Copy every one of the rows below word for word, without changing anything.

Part of a data file:
::::::::

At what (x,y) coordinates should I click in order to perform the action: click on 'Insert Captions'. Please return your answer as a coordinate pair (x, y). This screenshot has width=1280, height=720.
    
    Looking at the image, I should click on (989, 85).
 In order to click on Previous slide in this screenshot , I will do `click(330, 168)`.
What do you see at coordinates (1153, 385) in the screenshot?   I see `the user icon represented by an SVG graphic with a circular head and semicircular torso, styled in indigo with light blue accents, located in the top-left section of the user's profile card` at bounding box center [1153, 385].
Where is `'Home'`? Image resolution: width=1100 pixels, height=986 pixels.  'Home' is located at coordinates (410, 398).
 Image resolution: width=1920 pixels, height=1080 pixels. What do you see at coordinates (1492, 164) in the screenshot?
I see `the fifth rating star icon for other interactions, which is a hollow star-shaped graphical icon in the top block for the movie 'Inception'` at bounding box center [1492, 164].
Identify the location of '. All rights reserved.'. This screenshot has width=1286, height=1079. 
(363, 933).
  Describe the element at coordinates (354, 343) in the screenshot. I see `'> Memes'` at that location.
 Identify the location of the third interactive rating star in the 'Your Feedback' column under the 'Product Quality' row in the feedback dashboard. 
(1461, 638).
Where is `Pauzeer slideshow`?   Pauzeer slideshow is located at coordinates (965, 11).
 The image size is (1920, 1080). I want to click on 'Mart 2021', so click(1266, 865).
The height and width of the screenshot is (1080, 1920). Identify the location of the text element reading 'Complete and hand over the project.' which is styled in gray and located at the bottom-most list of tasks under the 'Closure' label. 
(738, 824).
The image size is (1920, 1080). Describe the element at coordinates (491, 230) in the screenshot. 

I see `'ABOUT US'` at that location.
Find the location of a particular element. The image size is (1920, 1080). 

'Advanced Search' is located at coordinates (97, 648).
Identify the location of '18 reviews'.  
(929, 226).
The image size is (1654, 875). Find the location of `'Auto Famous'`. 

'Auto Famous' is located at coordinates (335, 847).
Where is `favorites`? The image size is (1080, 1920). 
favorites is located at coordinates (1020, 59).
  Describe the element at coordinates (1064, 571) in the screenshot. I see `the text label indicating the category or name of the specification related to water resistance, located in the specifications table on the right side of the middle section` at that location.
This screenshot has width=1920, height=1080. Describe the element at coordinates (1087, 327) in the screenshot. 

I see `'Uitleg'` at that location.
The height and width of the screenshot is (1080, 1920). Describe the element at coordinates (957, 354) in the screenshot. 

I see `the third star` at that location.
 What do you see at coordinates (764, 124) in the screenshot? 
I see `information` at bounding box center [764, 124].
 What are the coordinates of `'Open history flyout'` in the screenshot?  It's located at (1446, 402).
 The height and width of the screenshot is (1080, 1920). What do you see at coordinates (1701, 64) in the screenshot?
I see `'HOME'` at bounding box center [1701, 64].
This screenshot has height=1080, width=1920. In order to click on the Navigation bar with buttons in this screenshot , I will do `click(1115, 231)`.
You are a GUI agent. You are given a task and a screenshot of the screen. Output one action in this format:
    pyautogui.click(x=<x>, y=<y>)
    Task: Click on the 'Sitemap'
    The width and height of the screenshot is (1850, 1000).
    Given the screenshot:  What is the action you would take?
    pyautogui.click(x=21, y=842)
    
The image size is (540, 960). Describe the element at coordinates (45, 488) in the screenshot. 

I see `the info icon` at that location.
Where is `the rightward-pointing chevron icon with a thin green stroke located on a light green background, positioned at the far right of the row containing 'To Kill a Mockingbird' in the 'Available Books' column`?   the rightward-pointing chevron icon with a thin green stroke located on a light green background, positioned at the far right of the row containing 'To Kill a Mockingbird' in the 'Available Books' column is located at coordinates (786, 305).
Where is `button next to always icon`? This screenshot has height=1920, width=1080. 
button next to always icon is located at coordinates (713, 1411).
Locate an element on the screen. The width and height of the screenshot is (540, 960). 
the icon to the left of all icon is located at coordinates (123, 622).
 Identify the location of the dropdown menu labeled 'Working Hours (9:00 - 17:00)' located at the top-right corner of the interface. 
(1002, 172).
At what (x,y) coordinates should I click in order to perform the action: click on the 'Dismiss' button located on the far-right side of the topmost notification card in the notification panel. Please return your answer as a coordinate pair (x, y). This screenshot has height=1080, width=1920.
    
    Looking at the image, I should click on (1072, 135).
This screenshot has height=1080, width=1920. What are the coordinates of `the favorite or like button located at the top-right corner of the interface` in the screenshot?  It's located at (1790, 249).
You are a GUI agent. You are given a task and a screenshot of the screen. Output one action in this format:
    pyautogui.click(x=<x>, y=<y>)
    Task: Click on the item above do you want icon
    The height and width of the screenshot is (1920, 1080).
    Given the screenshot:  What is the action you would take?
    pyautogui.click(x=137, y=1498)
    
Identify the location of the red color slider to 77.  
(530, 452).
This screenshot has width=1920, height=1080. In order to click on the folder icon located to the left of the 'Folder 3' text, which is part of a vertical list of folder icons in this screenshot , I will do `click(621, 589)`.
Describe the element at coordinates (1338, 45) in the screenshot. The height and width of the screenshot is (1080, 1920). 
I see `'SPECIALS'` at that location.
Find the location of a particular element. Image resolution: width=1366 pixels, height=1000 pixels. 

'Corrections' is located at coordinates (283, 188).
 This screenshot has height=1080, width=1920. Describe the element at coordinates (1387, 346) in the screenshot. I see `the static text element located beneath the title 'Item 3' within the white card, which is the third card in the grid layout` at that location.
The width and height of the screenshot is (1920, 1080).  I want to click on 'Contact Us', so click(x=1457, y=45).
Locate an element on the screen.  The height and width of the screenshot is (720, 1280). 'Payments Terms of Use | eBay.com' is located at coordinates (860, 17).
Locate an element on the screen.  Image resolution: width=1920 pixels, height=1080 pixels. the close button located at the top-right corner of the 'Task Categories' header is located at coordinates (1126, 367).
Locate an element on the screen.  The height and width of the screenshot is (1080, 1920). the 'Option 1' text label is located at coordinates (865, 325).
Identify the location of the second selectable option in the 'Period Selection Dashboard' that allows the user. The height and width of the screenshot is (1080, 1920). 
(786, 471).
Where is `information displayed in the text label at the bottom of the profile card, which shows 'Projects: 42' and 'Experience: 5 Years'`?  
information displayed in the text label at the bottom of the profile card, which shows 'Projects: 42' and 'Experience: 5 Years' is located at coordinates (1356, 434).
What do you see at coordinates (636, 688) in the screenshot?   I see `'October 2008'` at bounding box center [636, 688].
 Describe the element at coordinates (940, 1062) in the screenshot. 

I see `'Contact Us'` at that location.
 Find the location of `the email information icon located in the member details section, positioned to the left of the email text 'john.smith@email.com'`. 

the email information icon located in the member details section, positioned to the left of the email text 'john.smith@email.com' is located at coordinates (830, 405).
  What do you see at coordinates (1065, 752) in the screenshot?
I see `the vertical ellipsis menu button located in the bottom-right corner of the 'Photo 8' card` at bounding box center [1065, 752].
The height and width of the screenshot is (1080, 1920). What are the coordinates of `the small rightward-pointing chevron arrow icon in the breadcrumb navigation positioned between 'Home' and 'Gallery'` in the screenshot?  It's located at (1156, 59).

::::::::

COMPLETED EXERCISE:
At what (x,y) coordinates should I click in order to perform the action: click on 'Insert Captions'. Please return your answer as a coordinate pair (x, y). This screenshot has width=1280, height=720.
    
    Looking at the image, I should click on (989, 85).
 In order to click on Previous slide in this screenshot , I will do `click(330, 168)`.
What do you see at coordinates (1153, 385) in the screenshot?   I see `the user icon represented by an SVG graphic with a circular head and semicircular torso, styled in indigo with light blue accents, located in the top-left section of the user's profile card` at bounding box center [1153, 385].
Where is `'Home'`? Image resolution: width=1100 pixels, height=986 pixels.  'Home' is located at coordinates (410, 398).
 Image resolution: width=1920 pixels, height=1080 pixels. What do you see at coordinates (1492, 164) in the screenshot?
I see `the fifth rating star icon for other interactions, which is a hollow star-shaped graphical icon in the top block for the movie 'Inception'` at bounding box center [1492, 164].
Identify the location of '. All rights reserved.'. This screenshot has width=1286, height=1079. 
(363, 933).
  Describe the element at coordinates (354, 343) in the screenshot. I see `'> Memes'` at that location.
 Identify the location of the third interactive rating star in the 'Your Feedback' column under the 'Product Quality' row in the feedback dashboard. 
(1461, 638).
Where is `Pauzeer slideshow`?   Pauzeer slideshow is located at coordinates (965, 11).
 The image size is (1920, 1080). I want to click on 'Mart 2021', so click(1266, 865).
The height and width of the screenshot is (1080, 1920). Identify the location of the text element reading 'Complete and hand over the project.' which is styled in gray and located at the bottom-most list of tasks under the 'Closure' label. 
(738, 824).
The image size is (1920, 1080). Describe the element at coordinates (491, 230) in the screenshot. 

I see `'ABOUT US'` at that location.
Find the location of a particular element. The image size is (1920, 1080). 

'Advanced Search' is located at coordinates (97, 648).
Identify the location of '18 reviews'.  
(929, 226).
The image size is (1654, 875). Find the location of `'Auto Famous'`. 

'Auto Famous' is located at coordinates (335, 847).
Where is `favorites`? The image size is (1080, 1920). 
favorites is located at coordinates (1020, 59).
  Describe the element at coordinates (1064, 571) in the screenshot. I see `the text label indicating the category or name of the specification related to water resistance, located in the specifications table on the right side of the middle section` at that location.
This screenshot has width=1920, height=1080. Describe the element at coordinates (1087, 327) in the screenshot. 

I see `'Uitleg'` at that location.
The height and width of the screenshot is (1080, 1920). Describe the element at coordinates (957, 354) in the screenshot. 

I see `the third star` at that location.
 What do you see at coordinates (764, 124) in the screenshot? 
I see `information` at bounding box center [764, 124].
 What are the coordinates of `'Open history flyout'` in the screenshot?  It's located at (1446, 402).
 The height and width of the screenshot is (1080, 1920). What do you see at coordinates (1701, 64) in the screenshot?
I see `'HOME'` at bounding box center [1701, 64].
This screenshot has height=1080, width=1920. In order to click on the Navigation bar with buttons in this screenshot , I will do `click(1115, 231)`.
You are a GUI agent. You are given a task and a screenshot of the screen. Output one action in this format:
    pyautogui.click(x=<x>, y=<y>)
    Task: Click on the 'Sitemap'
    The width and height of the screenshot is (1850, 1000).
    Given the screenshot:  What is the action you would take?
    pyautogui.click(x=21, y=842)
    
The image size is (540, 960). Describe the element at coordinates (45, 488) in the screenshot. 

I see `the info icon` at that location.
Where is `the rightward-pointing chevron icon with a thin green stroke located on a light green background, positioned at the far right of the row containing 'To Kill a Mockingbird' in the 'Available Books' column`?   the rightward-pointing chevron icon with a thin green stroke located on a light green background, positioned at the far right of the row containing 'To Kill a Mockingbird' in the 'Available Books' column is located at coordinates (786, 305).
Where is `button next to always icon`? This screenshot has height=1920, width=1080. 
button next to always icon is located at coordinates (713, 1411).
Locate an element on the screen. The width and height of the screenshot is (540, 960). 
the icon to the left of all icon is located at coordinates (123, 622).
 Identify the location of the dropdown menu labeled 'Working Hours (9:00 - 17:00)' located at the top-right corner of the interface. 
(1002, 172).
At what (x,y) coordinates should I click in order to perform the action: click on the 'Dismiss' button located on the far-right side of the topmost notification card in the notification panel. Please return your answer as a coordinate pair (x, y). This screenshot has height=1080, width=1920.
    
    Looking at the image, I should click on (1072, 135).
This screenshot has height=1080, width=1920. What are the coordinates of `the favorite or like button located at the top-right corner of the interface` in the screenshot?  It's located at (1790, 249).
You are a GUI agent. You are given a task and a screenshot of the screen. Output one action in this format:
    pyautogui.click(x=<x>, y=<y>)
    Task: Click on the item above do you want icon
    The height and width of the screenshot is (1920, 1080).
    Given the screenshot:  What is the action you would take?
    pyautogui.click(x=137, y=1498)
    
Identify the location of the red color slider to 77.  
(530, 452).
This screenshot has width=1920, height=1080. In order to click on the folder icon located to the left of the 'Folder 3' text, which is part of a vertical list of folder icons in this screenshot , I will do `click(621, 589)`.
Describe the element at coordinates (1338, 45) in the screenshot. The height and width of the screenshot is (1080, 1920). 
I see `'SPECIALS'` at that location.
Find the location of a particular element. Image resolution: width=1366 pixels, height=1000 pixels. 

'Corrections' is located at coordinates (283, 188).
 This screenshot has height=1080, width=1920. Describe the element at coordinates (1387, 346) in the screenshot. I see `the static text element located beneath the title 'Item 3' within the white card, which is the third card in the grid layout` at that location.
The width and height of the screenshot is (1920, 1080).  I want to click on 'Contact Us', so click(x=1457, y=45).
Locate an element on the screen.  The height and width of the screenshot is (720, 1280). 'Payments Terms of Use | eBay.com' is located at coordinates (860, 17).
Locate an element on the screen.  Image resolution: width=1920 pixels, height=1080 pixels. the close button located at the top-right corner of the 'Task Categories' header is located at coordinates (1126, 367).
Locate an element on the screen.  The height and width of the screenshot is (1080, 1920). the 'Option 1' text label is located at coordinates (865, 325).
Identify the location of the second selectable option in the 'Period Selection Dashboard' that allows the user. The height and width of the screenshot is (1080, 1920). 
(786, 471).
Where is `information displayed in the text label at the bottom of the profile card, which shows 'Projects: 42' and 'Experience: 5 Years'`?  
information displayed in the text label at the bottom of the profile card, which shows 'Projects: 42' and 'Experience: 5 Years' is located at coordinates (1356, 434).
What do you see at coordinates (636, 688) in the screenshot?   I see `'October 2008'` at bounding box center [636, 688].
 Describe the element at coordinates (940, 1062) in the screenshot. 

I see `'Contact Us'` at that location.
 Find the location of `the email information icon located in the member details section, positioned to the left of the email text 'john.smith@email.com'`. 

the email information icon located in the member details section, positioned to the left of the email text 'john.smith@email.com' is located at coordinates (830, 405).
  What do you see at coordinates (1065, 752) in the screenshot?
I see `the vertical ellipsis menu button located in the bottom-right corner of the 'Photo 8' card` at bounding box center [1065, 752].
The height and width of the screenshot is (1080, 1920). What are the coordinates of `the small rightward-pointing chevron arrow icon in the breadcrumb navigation positioned between 'Home' and 'Gallery'` in the screenshot?  It's located at (1156, 59).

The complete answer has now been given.